Disclaimer: This is not (yet) a concrete case as far as I know – so far this is only an idea described in a paper.
FoggySight [0] is an anti-facial recognition technology with the aim to enhance privacy in facial lookup settings. It is specifically designed to the situation that companies have already scraped images from social media and already hold a large database of labeled face images. Facial lookup setting refers to a situation where someone wants to know the identity of a person based on an image. He then queries this large look-up database of labeled face images (or the company which owns it). As an output he might be given the top-k matching identities to his query.
The authors suggest and implement a community-driven approach in order to „crowd out“ links between a user’s images and his identity. Community driven, because users modify their images to protect other users from being recognized.
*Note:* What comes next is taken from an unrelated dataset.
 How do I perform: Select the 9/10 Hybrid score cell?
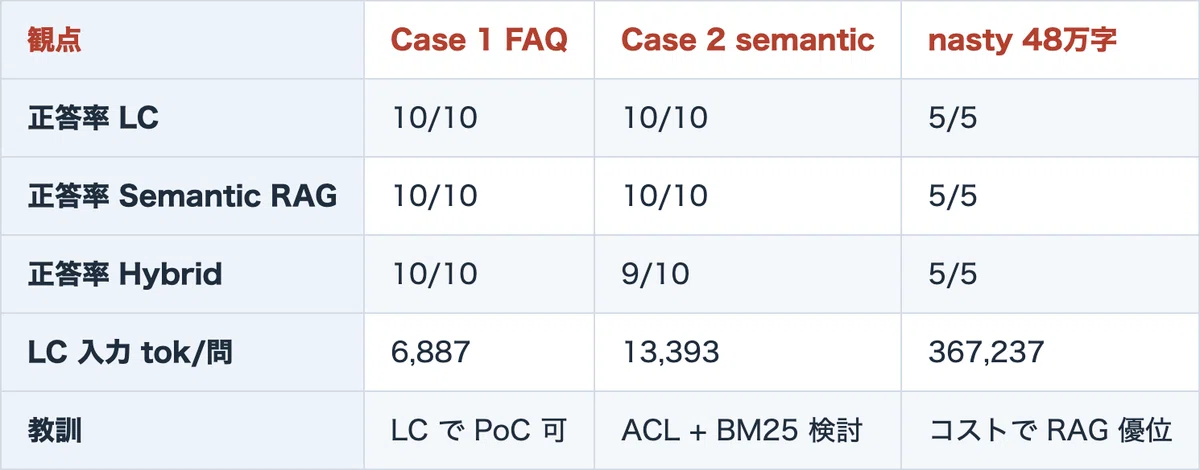[x=655, y=274]
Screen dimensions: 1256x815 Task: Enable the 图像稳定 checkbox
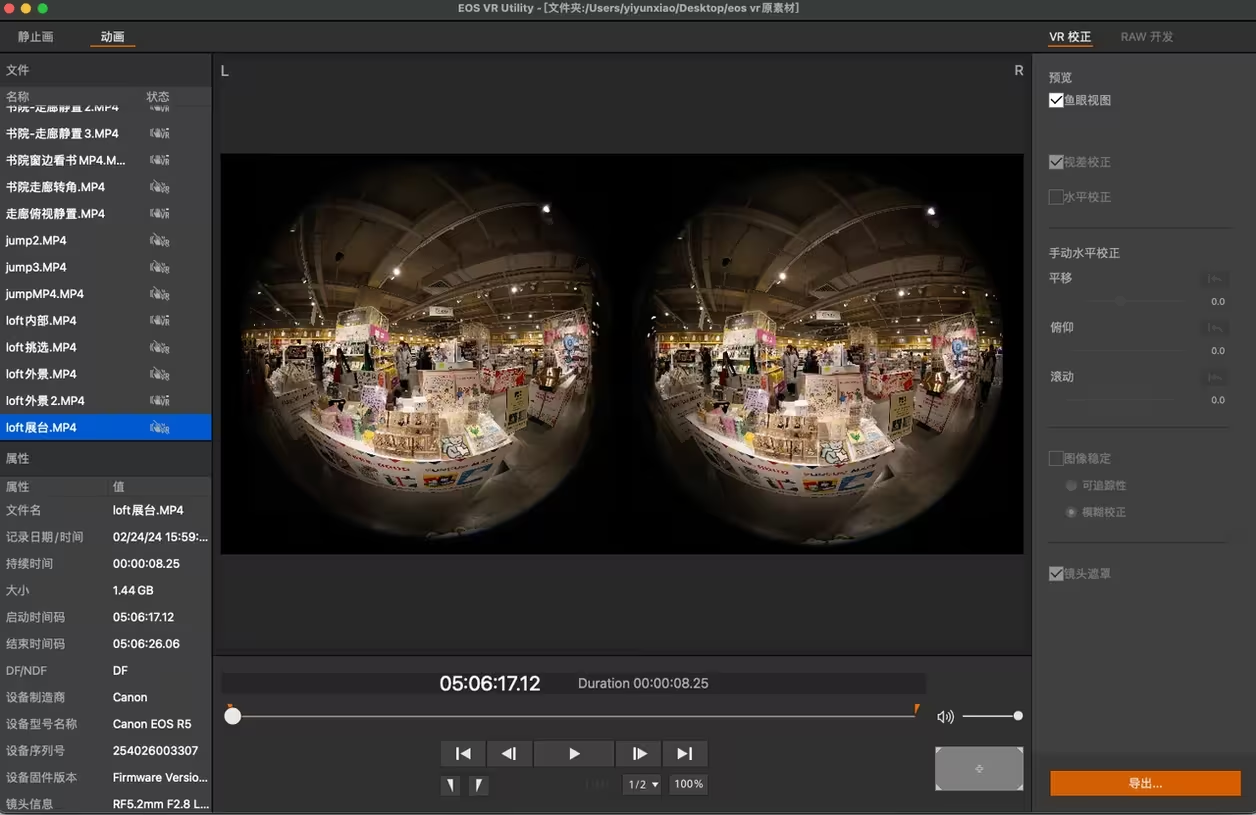(1056, 458)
These modified „decoy“ images crowd or poison the top-k matching set for a specific image of a user and thus obscure the real identity of that user.
For FoggySight to be successful it needs collective action: The basic idea is that users can only protect the identity of other users (not of themselves) – thus it boils down to a community effort in order to achieve protection for everyone.
On a technical level, the decoy photos are generated by adversarial machine learning algorithms. For readers not familiar with this technique, this means in the case of FoggySight that an image is altered with respect to the to-be-protected image, such that a neural network (here: the facial recognition software) considers both images to be similar. However, for the human eye the perturbations (which happen on a pixel-level) are usually not visible or yield negligible reduction in quality.
The authors discuss various modes how this community effort could be achieved, e.g. through a trusted central party (e.g. a social media company coordinates who protects who and applies image alterations automatically) or through decentralized collaboration, i.e. users select their target images and create alterations on their own, which could be facilitated by a browser extension.